• [PROBLEM DETAILS] All lines from the one containing "Image resolution: width=1561" through the end of the data below are to be repeated exactly, with pictures left out.

• [Screenshot grounding data]
*-*-*
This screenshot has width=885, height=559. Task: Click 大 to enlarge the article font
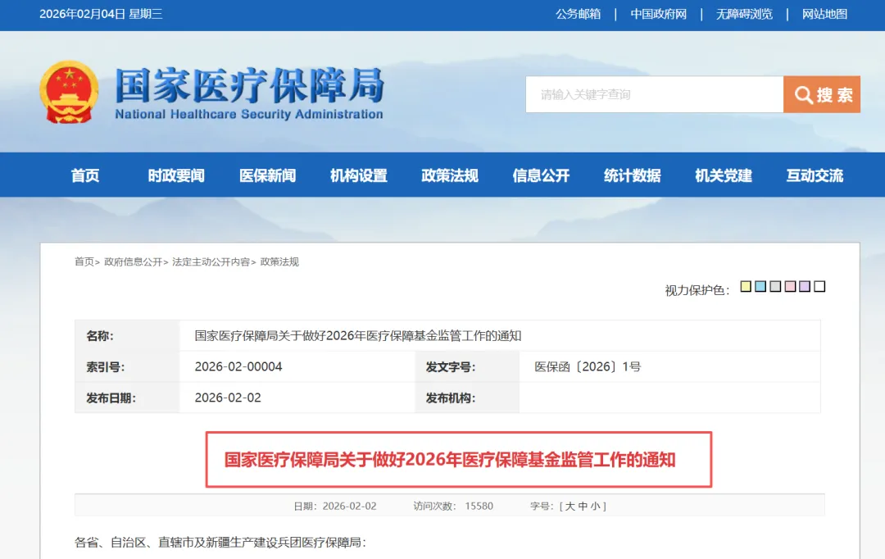pos(571,506)
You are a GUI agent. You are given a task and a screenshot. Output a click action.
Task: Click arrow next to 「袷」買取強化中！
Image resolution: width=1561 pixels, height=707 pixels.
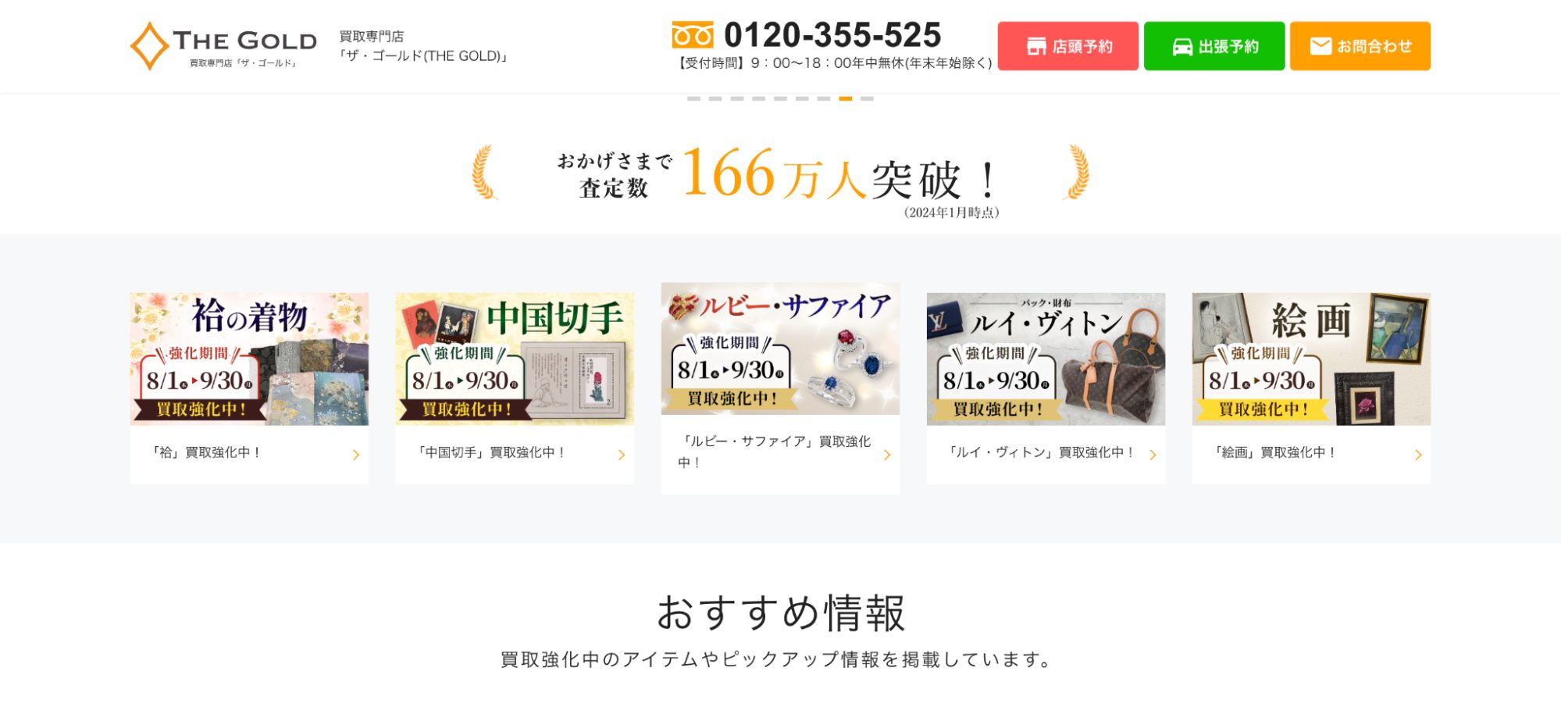coord(356,455)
*-*-*
• [RESPONSE]
Image resolution: width=1561 pixels, height=707 pixels.
coord(356,455)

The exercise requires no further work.